Pretty soon you start buying the good stuff and your addiction deepens. You’re carrying a sock in your purse, a hat in the car, and a half-finished blanket in the trunk for emergencies (I mean, what if you were stranded for hours? You wouldn’t want to run out of yarn!). This continues, sometimes unchanging for years, until finally you start the dealer phase. You’ve acquired a stash by now. The whole “I’ll only buy yarn for one project at a time and finish that project before moving on” thing is long gone.
Now you lurk in front of the sock yarn at your LYS, urging other customers to touch the skeins. You live vicariously through the purchases of those around you. Low-level dealers often call to remind you about sales or forward you links. Sometimes you graduate into a high-level dealer, actually being employed by said LYS.

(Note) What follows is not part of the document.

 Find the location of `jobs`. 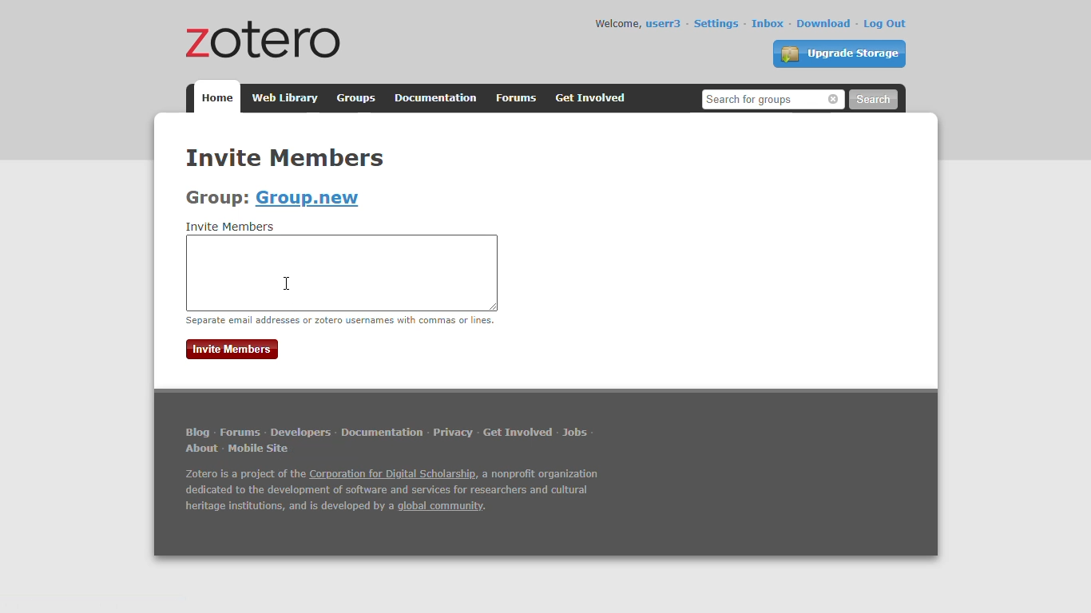

jobs is located at coordinates (576, 433).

In the final stages, many yarn addicts become manufacturers, actually making the crack yarn that they crave. This alters the addiction, changing it into a chronic illness of spinning, dyeing, and consuming. It becomes an unending cycle, often ending with unfinished afghans willed to loved ones.

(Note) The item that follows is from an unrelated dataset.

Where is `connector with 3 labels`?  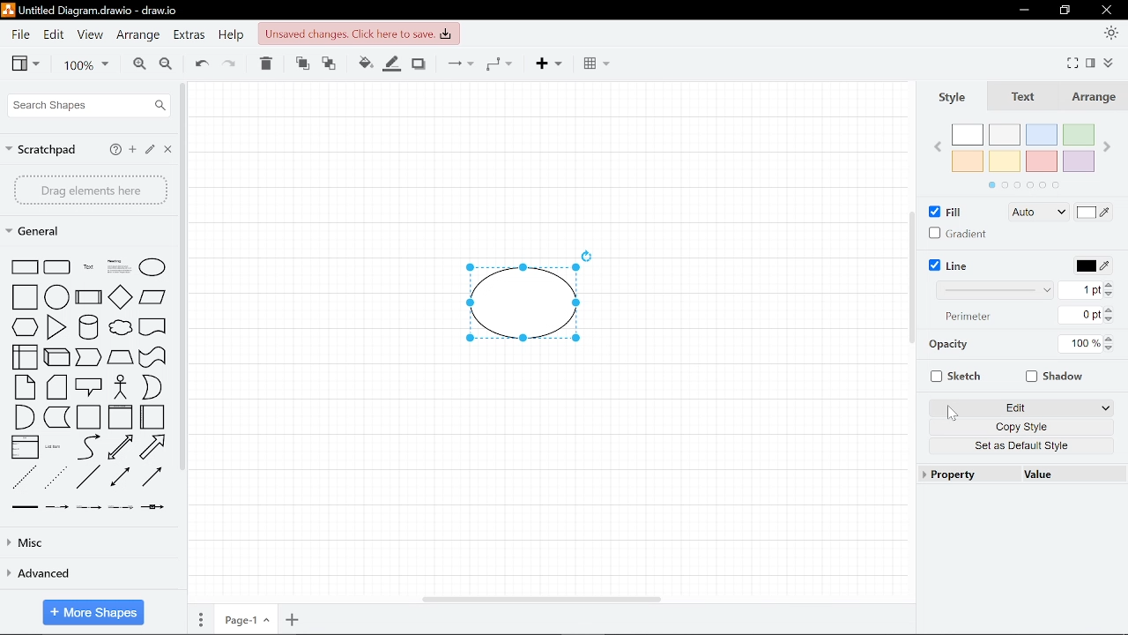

And all it took was one little dishcloth…
The sewing addiction is an entirely different animal. This one starts very slowly and creeps up on you. It begins with acquisition. A yard here, some fat quarters there. It’s all so pretty and looks just lovely in clear boxes. It’s just decorative. Just waiting for when you “have time” to learn to sew. Often this route of acquisition takes on more expensive tones. A sewing machine that sits, gathering dust. A row of books on the shelf. A box of patterns bought during the $1.99 sales.
Then one day, BAM! You see that perfect pattern that makes you drag all the equipment out. You may even make a special trip to the fabric store, because the stuff in your stash just isn’t “quite right”. You drag all the equipment out of the closet, dust it off, and sit down to create.

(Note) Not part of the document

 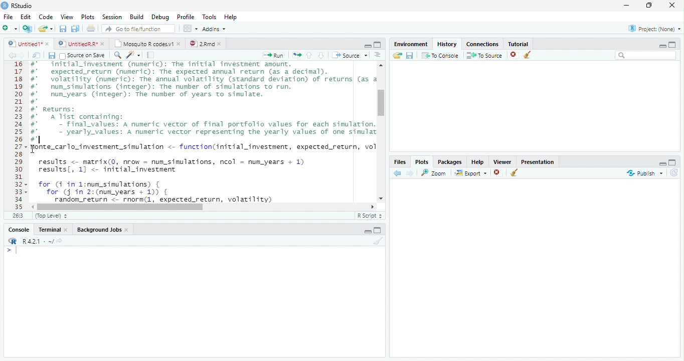 I want to click on Go to file/function, so click(x=137, y=29).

Hours later, you look up, bleary-eyed. You’re surrounded by threads and bits of fabric. The iron is still hot and your bobbin is half-empty. There’s this thing in front of you. A completed piece. You feel like someone slipped you a rufie because you have no idea where the time went. But you don’t care. The exhilaration of a successfully completed project makes you hungry for more.
Days later, your house begins to take on a strange look. Dishes pile up, the fabric bits on the floor grow into piles, and your family starts to sigh when you sit down in front of the machine. You don’t notice this until it’s already too late… All you can think of is completing that next project.
The obsession consumes you. All you can think about is sewing. You spend breaks at work surfing the net for patterns. Your lunch hours are whirlwind trips to the fabric store to dig through the remnant bin. Within a matter of a few days you’re a full-blown addict and you’re not even really sure how it happened…
I guess the first step is admitting you have a problem. But what if you don’t care that you have a problem? What then? Is there a Crafter’s Anonymous group?
Wait, that wouldn’t work! It’d just turn into a big crafting bee and the addiction would spread. I guess there’s no help for any us. If you’ll excuse me, I need to go cut some fabric.